Loin d’être catastrophique, un refus le 12 février ouvrirait la voie à une réforme équilibrée tant pour l’économie que pour les finances publiques

Les adversaires de la réforme de la fiscalité des entreprises sont-ils des irresponsables, prêts à sacrifier la prospérité du pays sur l’autel de l’idéologie ? C’est ce que tentent de faire croire les partisans de la réforme dans une campagne axée pour l’essentiel sur la peur.

En octobre 2016 déjà, Ueli Maurer qualifiait un éventuel refus de catastrophe économique avec le départ immédiat de toutes les sociétés à statut spécial, et à la clé une perte de revenu fiscal de 5 milliards et la suppression de 150’000 emplois. Plus récemment, il menaçait d’un plan d’austérité de plusieurs milliards de francs dès le 13 février en cas de rejet de la RIE III. Dans son tous-ménages digne d’une campagne de l’UDC, l’Union suisse des arts et métiers n’hésite pas à mentionner l’appui apporté à la réforme par deux magistrats de la gauche genevoise, un mensonge grossier qui a suscité un démenti cinglant des intéressés.

Le sommet de l’hystérie est atteint par la dernière étude commandée par Economiesuisse. Sur la base de données imaginaires – aucune donnée fiscale et économique des entreprises prises en compte – et de scénarios fantaisistes, les «experts» prévoient qu’un échec de RIE III mettrait en danger un quart du PIB et 848’000 emplois et priverait l’AVS de plus de 5 milliards de francs de cotisations. On est en plein délire.

Visiblement, la distillation à grande échelle de la peur ne fait que traduire les craintes des partisans de la réforme. Quand les arguments factuels font défaut, il ne reste plus qu’à susciter un sentiment de panique.

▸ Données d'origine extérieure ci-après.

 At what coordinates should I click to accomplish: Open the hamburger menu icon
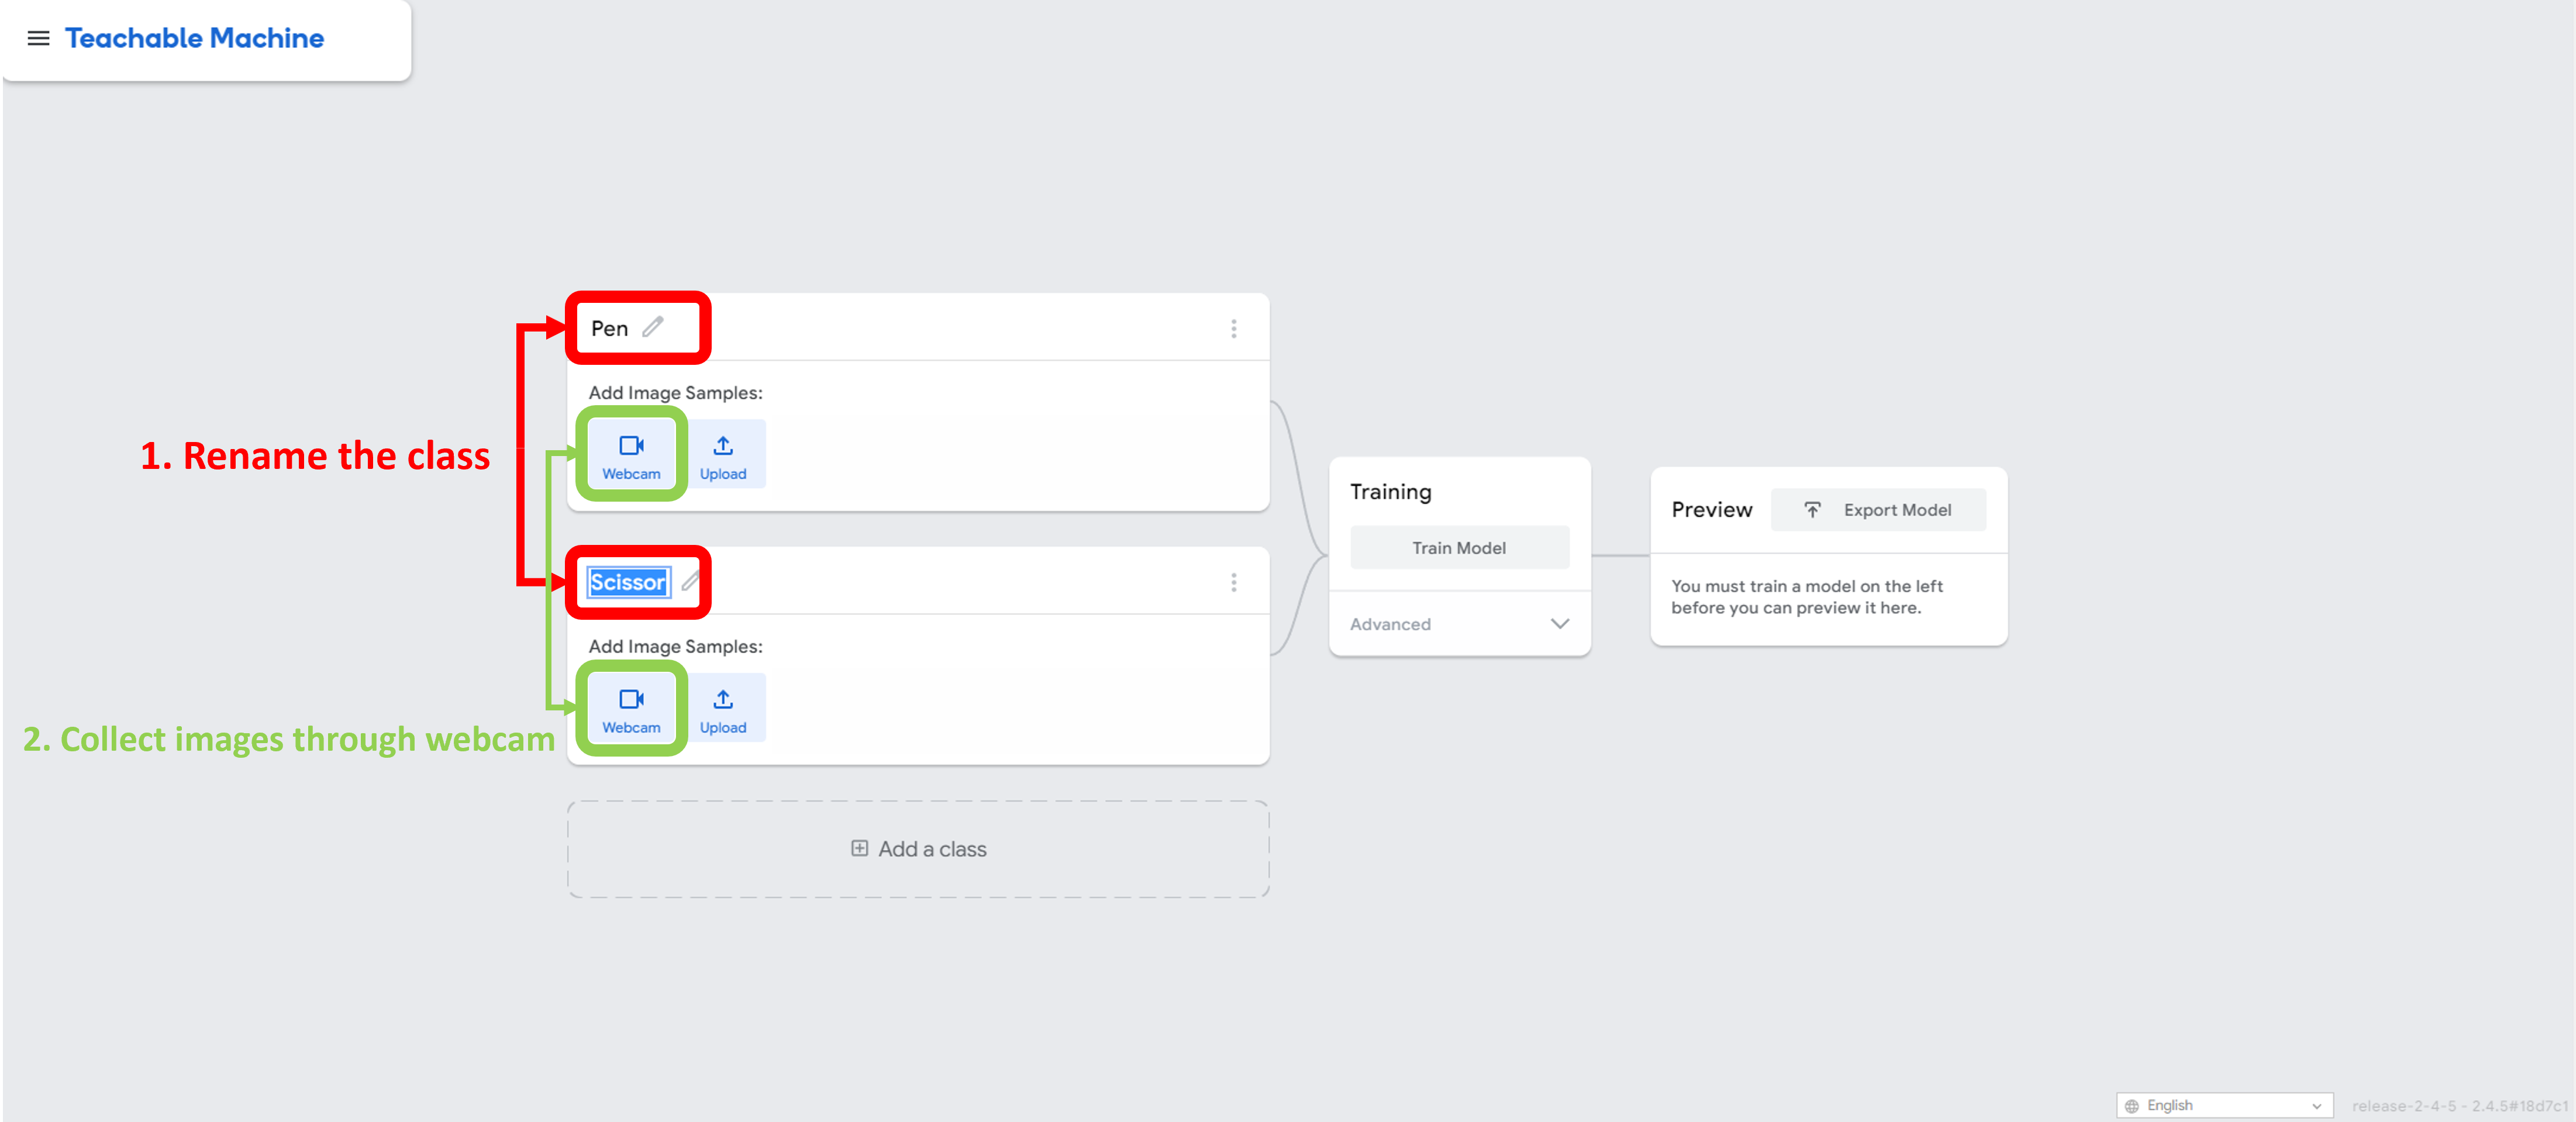[38, 38]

Personne ne conteste la nécessité d’une réforme de la fiscalité des entreprises. Le premier projet présenté par Eveline Widmer-Schlumpf prévoyait des compensations pour les pertes fiscales, notamment en mettant à contribution les actionnaires. Celui qui est maintenant soumis au vote est très différent de cette mise en conformité de notre fiscalité avec les standards internationaux. Au lieu de supprimer les privilèges accordés par les cantons aux sociétés dont l’essentiel des bénéfices sont réalisés à l’étranger, le Parlement a ficelé un paquet de réductions fiscales de plusieurs milliards de francs, incitant les cantons à se livrer à une concurrence fiscale suicidaire.

Les intentions de la nouvelle majorité parlementaire issue des urnes à l’automne 2015 sont claires. En diminuant les ressources des collectivités publiques, elle justifie les programmes d’économies à venir, qui suivront ceux déjà en cours. Car cette majorité sait qu’une augmentation des impôts ne trouvera que très difficilement le soutien d’une majorité populaire.

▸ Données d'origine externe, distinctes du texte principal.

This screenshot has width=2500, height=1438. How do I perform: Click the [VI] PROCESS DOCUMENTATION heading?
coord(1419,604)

Le rejet de RIE III ouvrirait rapidement la voie à une réforme équilibrée. À savoir un taux plancher d’imposition d’au minimum 16%, qui reste encore modeste en comparaison internationale. Et une participation des actionnaires, qui seront les premiers à profiter d’une fiscalité allégée des entreprises, par le biais d’une taxation équitable des dividendes et d’une imposition des gains en capitaux.

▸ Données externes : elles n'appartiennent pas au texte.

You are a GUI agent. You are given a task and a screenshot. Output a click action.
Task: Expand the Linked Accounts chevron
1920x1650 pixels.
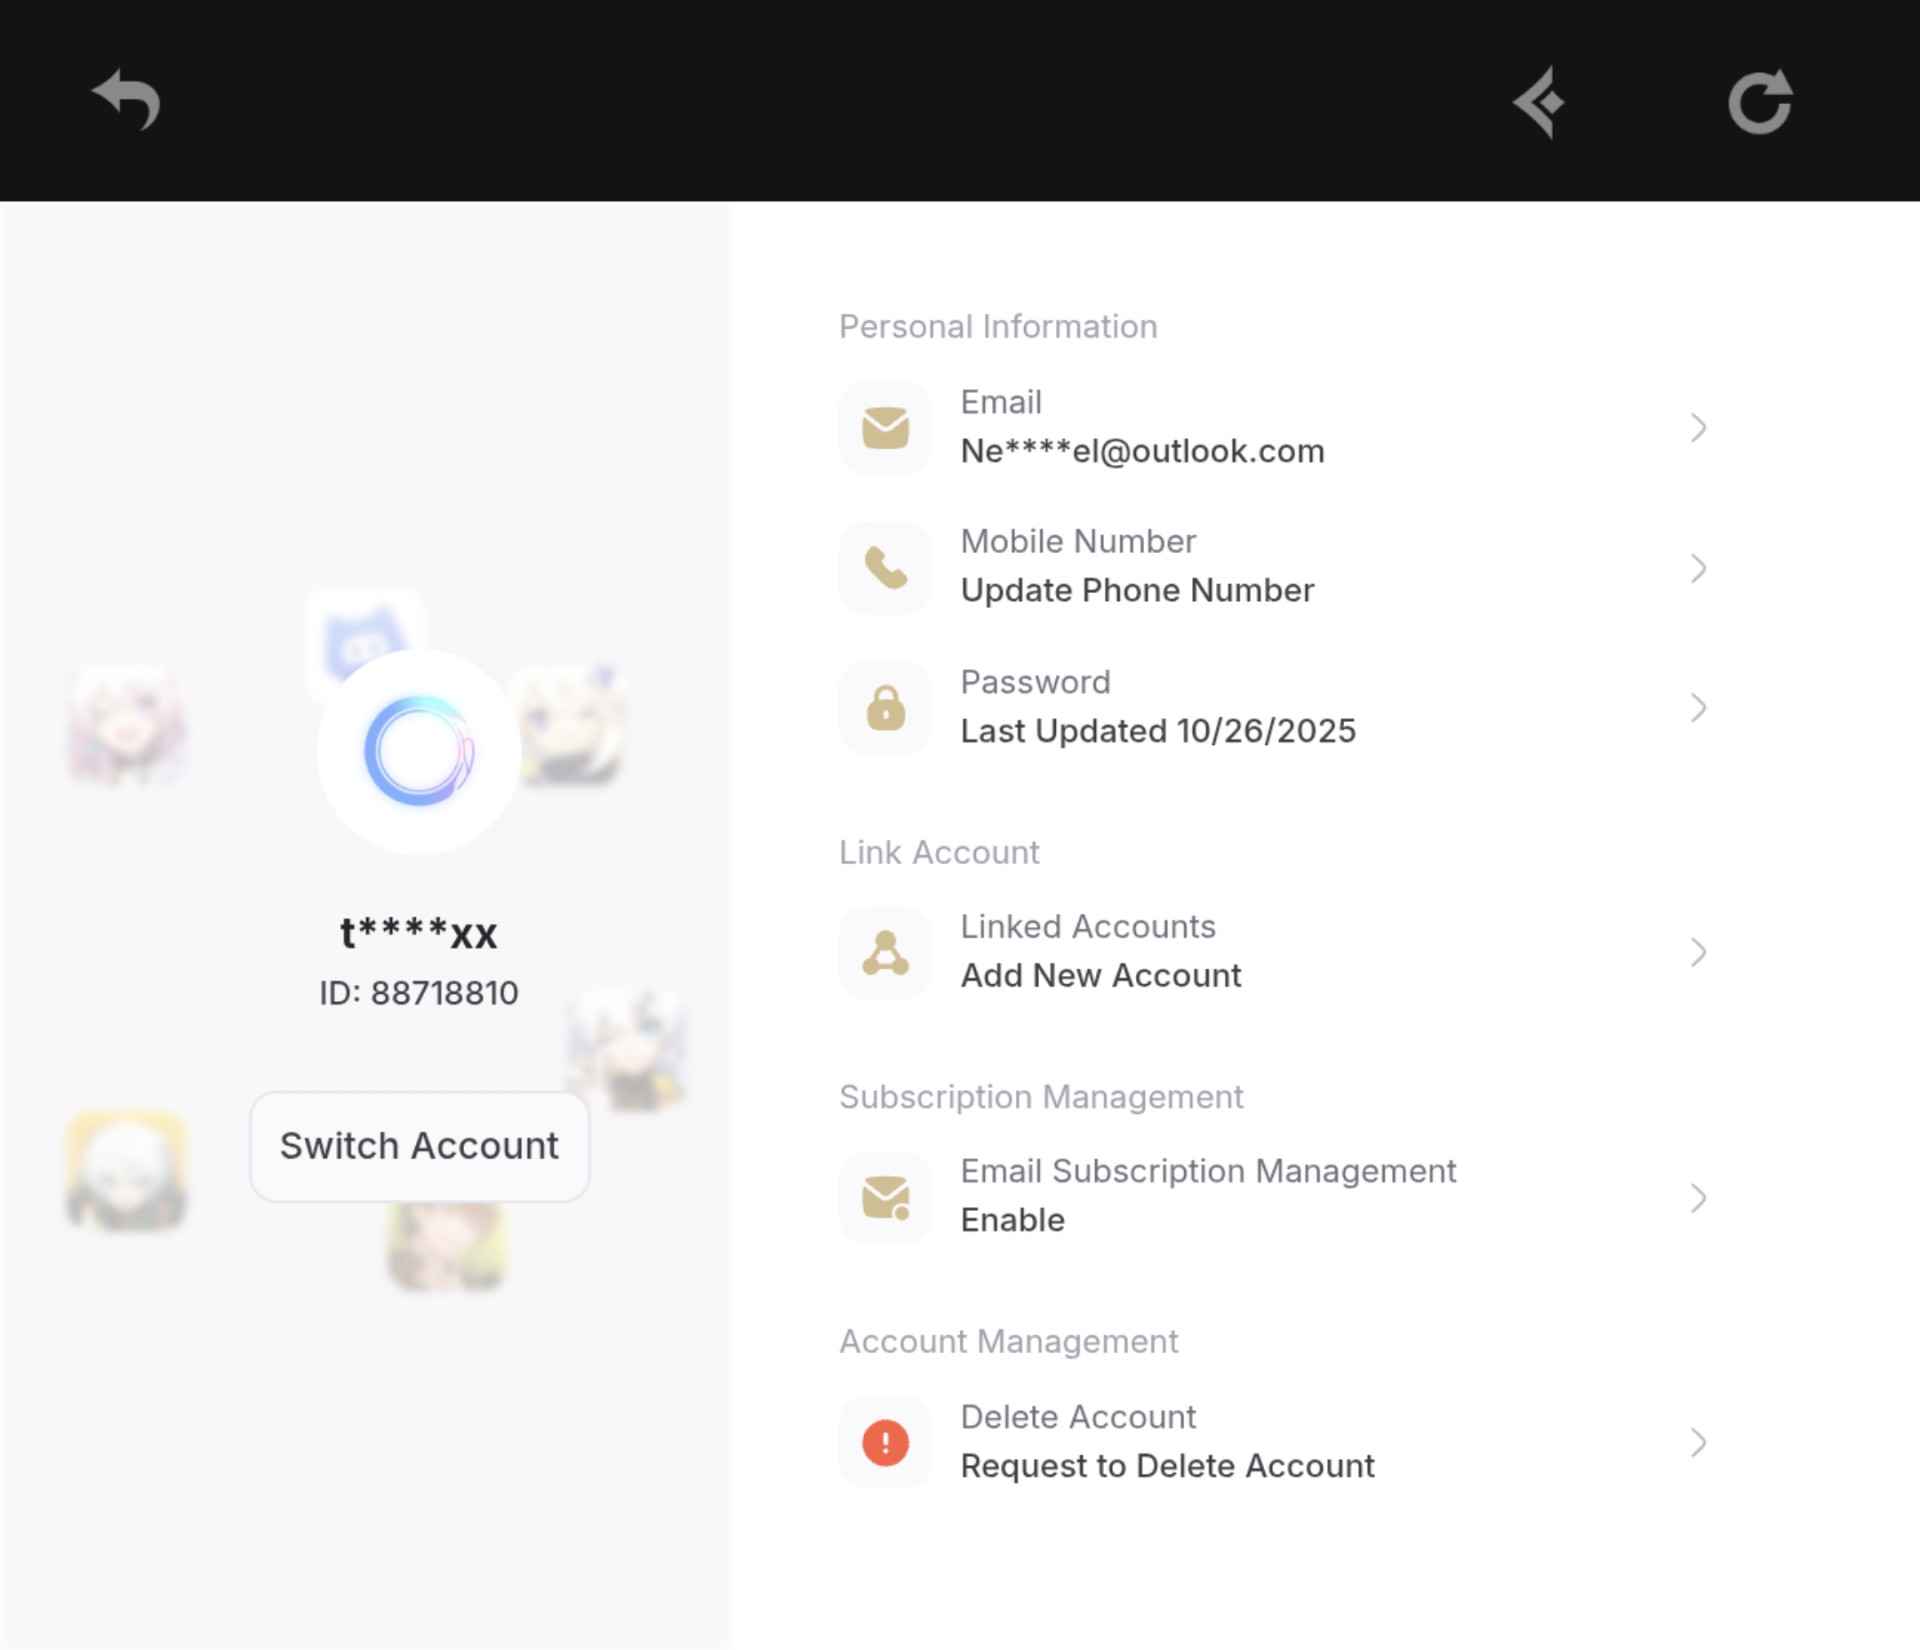pyautogui.click(x=1699, y=952)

Reste un aspect jamais évoqué et opportunément rappelé par Rudolf Strahm dans sa dernière chronique. Les niches fiscales prévues par la RIE III vont profiter en premier lieu aux grandes entreprises sises dans les cantons à forte dynamique économique, au détriment des cantons financièrement faibles qui ne pourront abaisser leur taux dans la même mesure. La réforme, prétendument conçue pour profiter à tous et respecter l’autonomie des cantons, va au contraire accentuer les disparités entre cantons et affaiblir la cohésion confédérale.